→ **READING PASSAGE**

# new tune - Sawgrass Swamp



## bagpipe (Sep 19, 2006)

Just finished a new tune - Sawgrass Swamp. Features the new Tricone resonator that I picked up recently:

http://soundclick.com/share?songid=8443710


----------



## fraser (Feb 24, 2007)

sounds awesome bagpipe! love the way youve arranged it too- very soundtrack like-


----------



## shoretyus (Jan 6, 2007)

I also love the arrangement


----------



## cptheman (Oct 15, 2009)

Great tune! Love those tremolo chords, lol


----------



## urko99 (Mar 30, 2009)

Outstanding Job! Love the creativity and the depth.


----------



## Rideski (Feb 25, 2009)

Very cool tune! I can totally hear that on a movie soundtrack..


----------



## marcos (Jan 13, 2009)

*New tune*

Thats a great song and i also think that it would be perfect for a movie soundtrack.Call out Burt Reynolds and the boys and re-do Deliverance.Great recording.:smilie_flagge17:


----------



## greco (Jul 15, 2007)

Fantastic !!! :bow: 

It certainly is soundtrack material.....got me to thinkin' 'bout gators 'n such.

Congrats

Dave


----------



## Guest (Dec 21, 2009)

Nice. What'd you end up using for a mic on the resonator? I'd put more 'verb on the backing keys (is it keys or guitar?), they feel a little dry. The overall feel is spot on though man. Feels a bit like Ry Cooder crossed with Daniel Lanois.

Do tell what you used on the lead-ish guitar that comes in around 2:45. The stereo spread on it is sweet.


----------



## shoretyus (Jan 6, 2007)

iaresee said:


> Do tell what you used on the lead-ish guitar that comes in around 2:45. The stereo spread on it is sweet.


yah that is sweet. just listened on the stereo.. nice effect that twang guitar.


----------



## bagpipe (Sep 19, 2006)

Thanks for the comments and questions on the tune. I recorded the resonator guitar using 2 small diaphragm mics in stereo, on a single track. It works really well with the resonator as you get 2 completely different sounds depending on if you mic the cones, or mic the soundhole. Micing both seems to capture the overall sound better. I got that idea from here :
http://www.kelaudio.com/tips.html


The twangy guitar at the end is my Gretsch G5129, as always direct into my POD 2.0. I copied the track onto another track, the panned the tracks hard right and left. I also offset the tracks a little to give a bigger sound. I had a tremolo on the track and I think its the interaction of the tremolo on those two tracks that gives the 'big wobbly' sound.


----------

[Records taken from a collection]
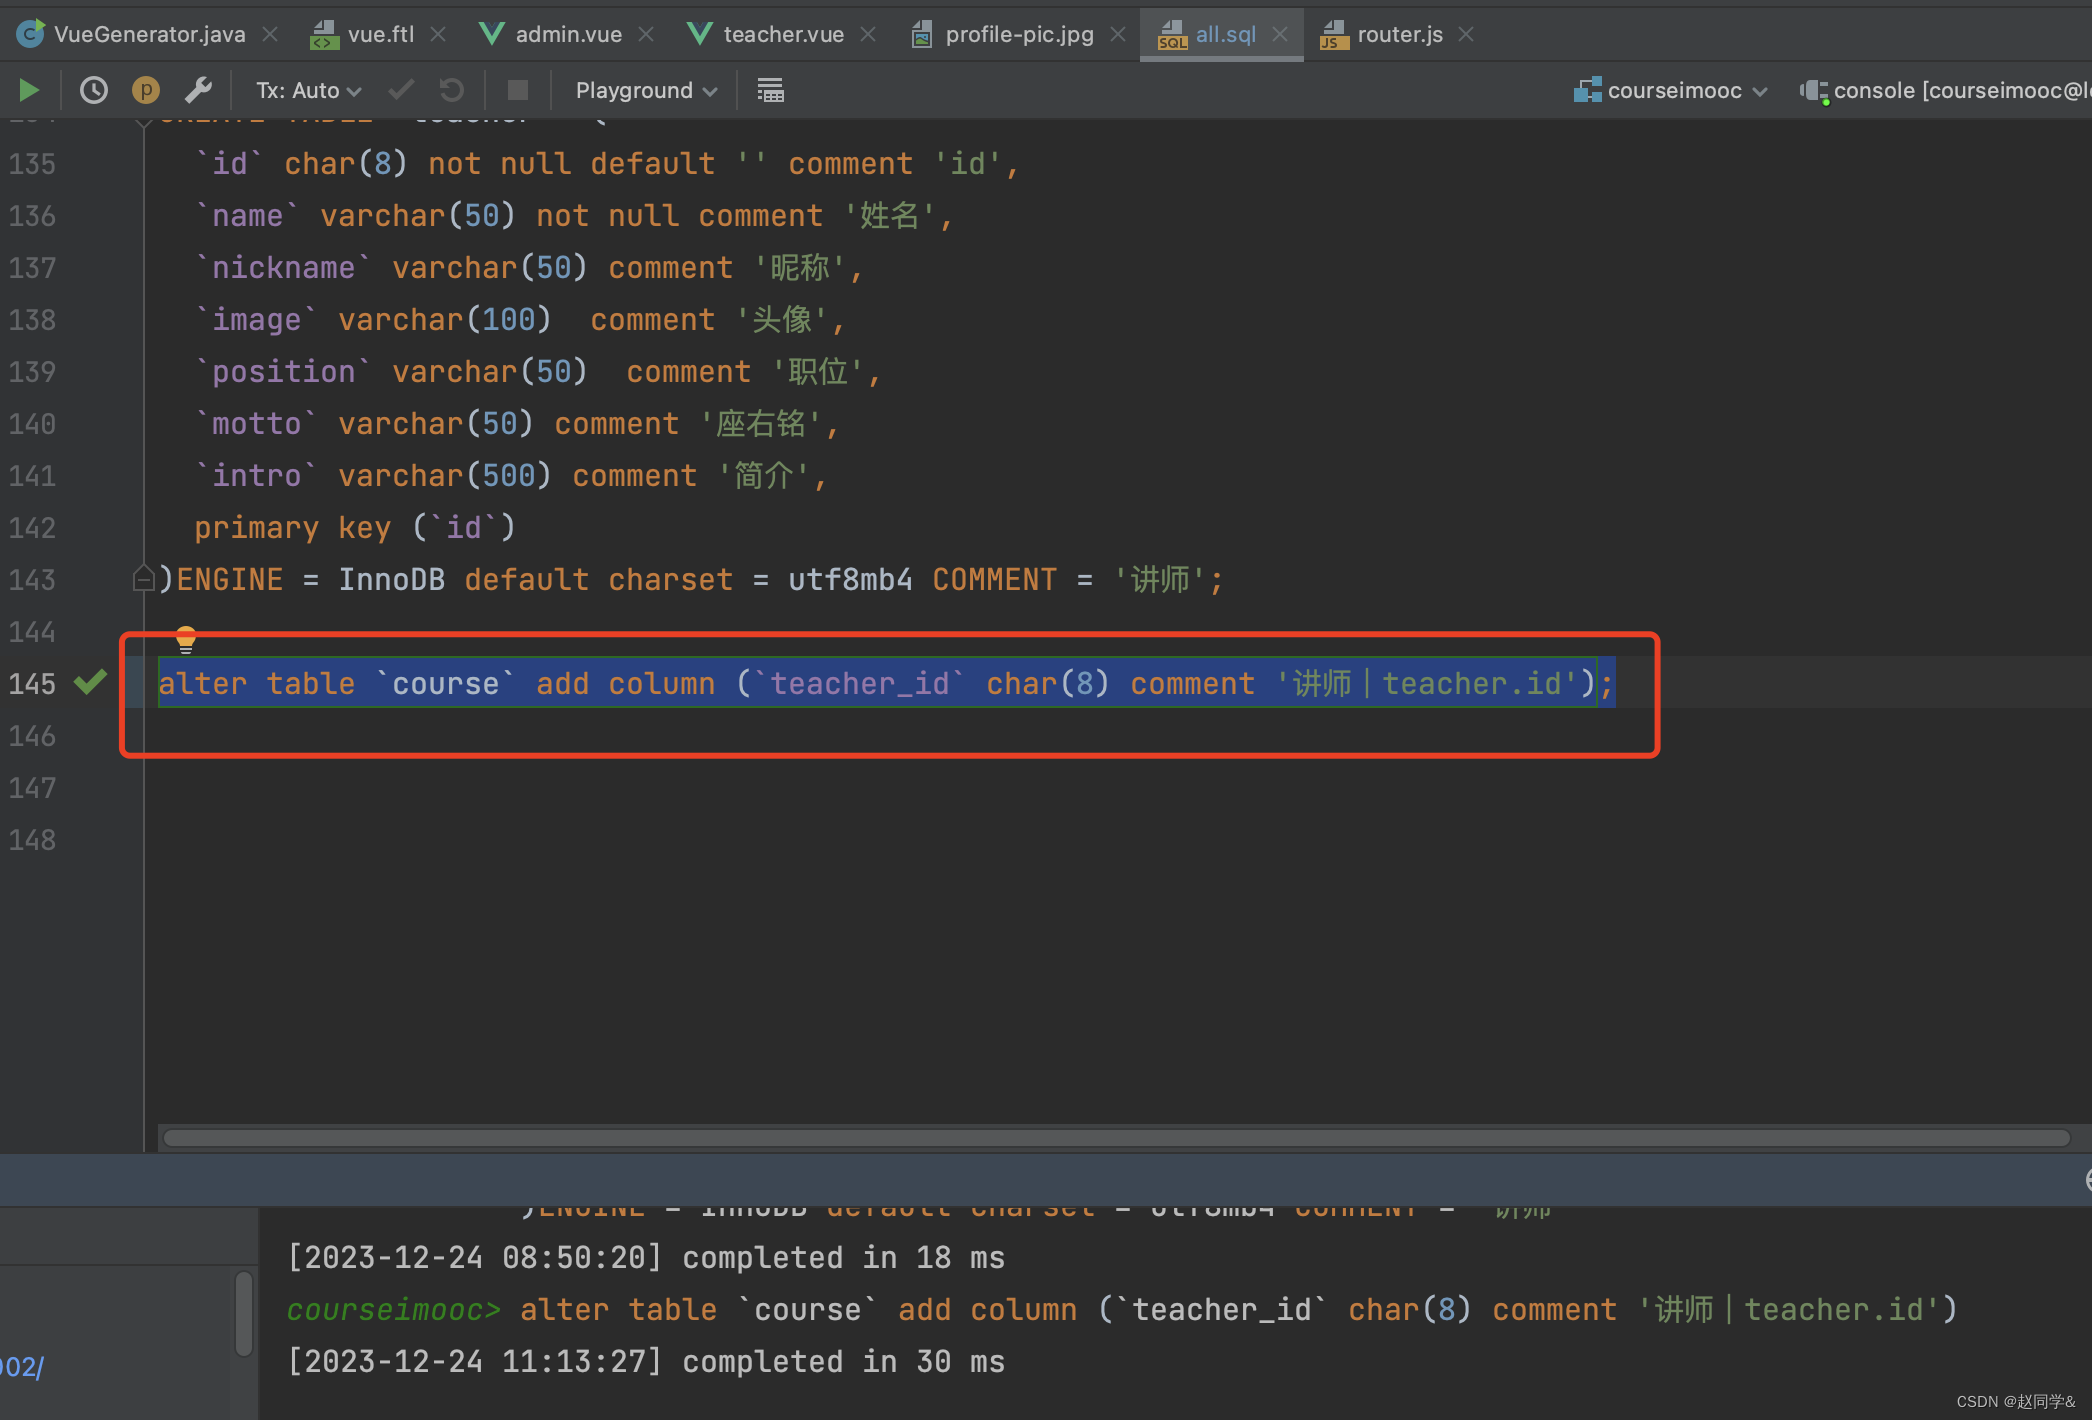
Task: Switch to the teacher.vue tab
Action: tap(782, 34)
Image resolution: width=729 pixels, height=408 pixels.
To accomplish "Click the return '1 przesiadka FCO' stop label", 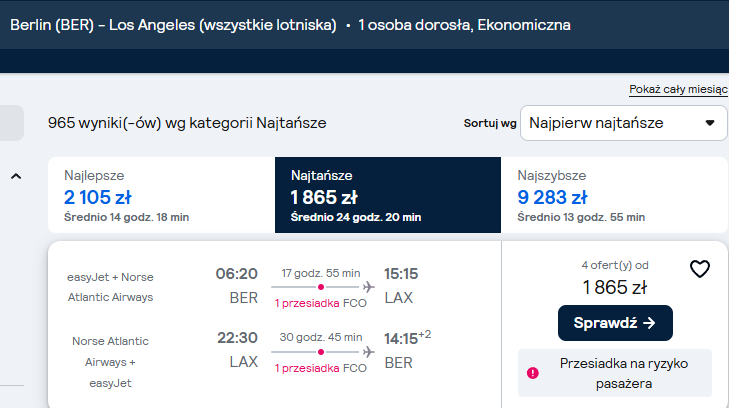I will [320, 369].
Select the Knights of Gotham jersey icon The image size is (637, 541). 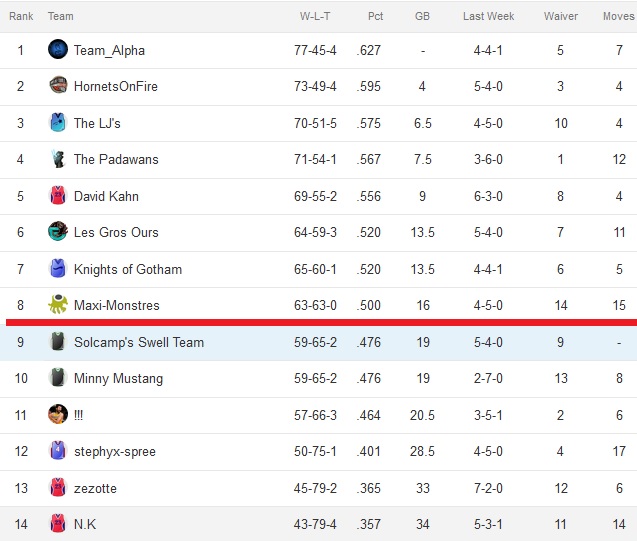(58, 268)
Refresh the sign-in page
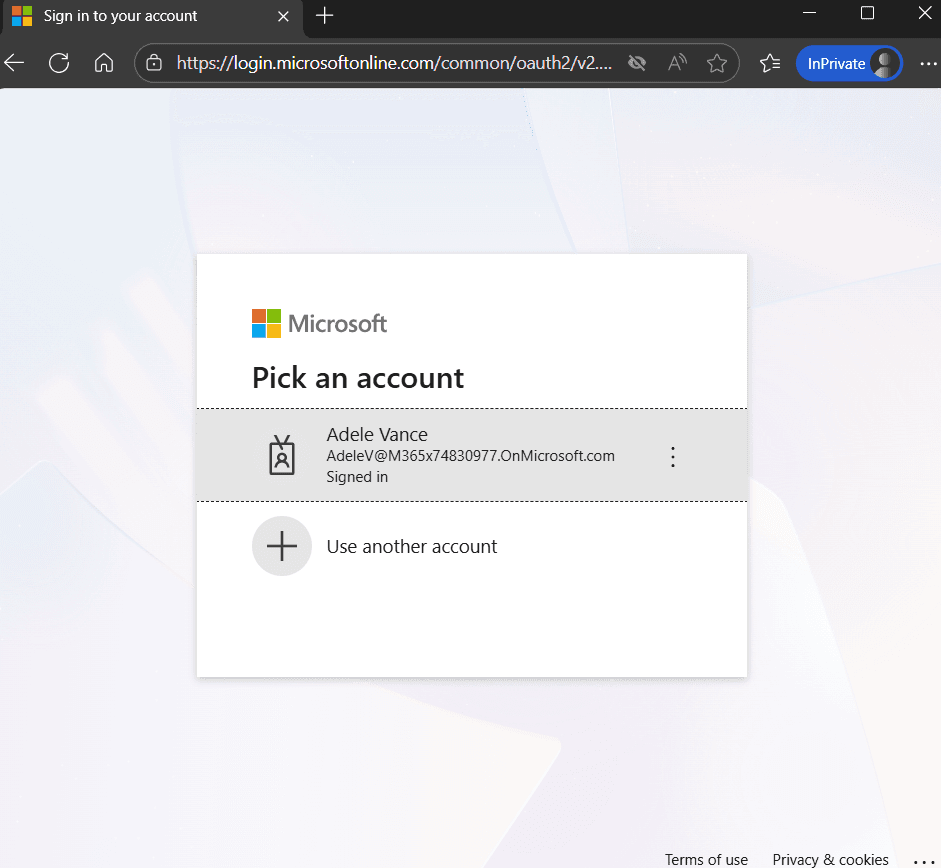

→ **TASKS**
[1] Translate this sentence from the Sawgrass Swamp thread into French: "Micing both seems to capture the overall sound better."
[2] Quote the Sawgrass Swamp thread word for word, from "## cptheman (Oct" up to and including "and the depth.".
These records have nothing to do with the Sawgrass Swamp thread.

→ **FULL ANSWERS**
[1] Placer des micros sur les deux semble mieux capter le son d'ensemble.

[2]
## cptheman (Oct 15, 2009)

Great tune! Love those tremolo chords, lol


----------



## urko99 (Mar 30, 2009)

Outstanding Job! Love the creativity and the depth.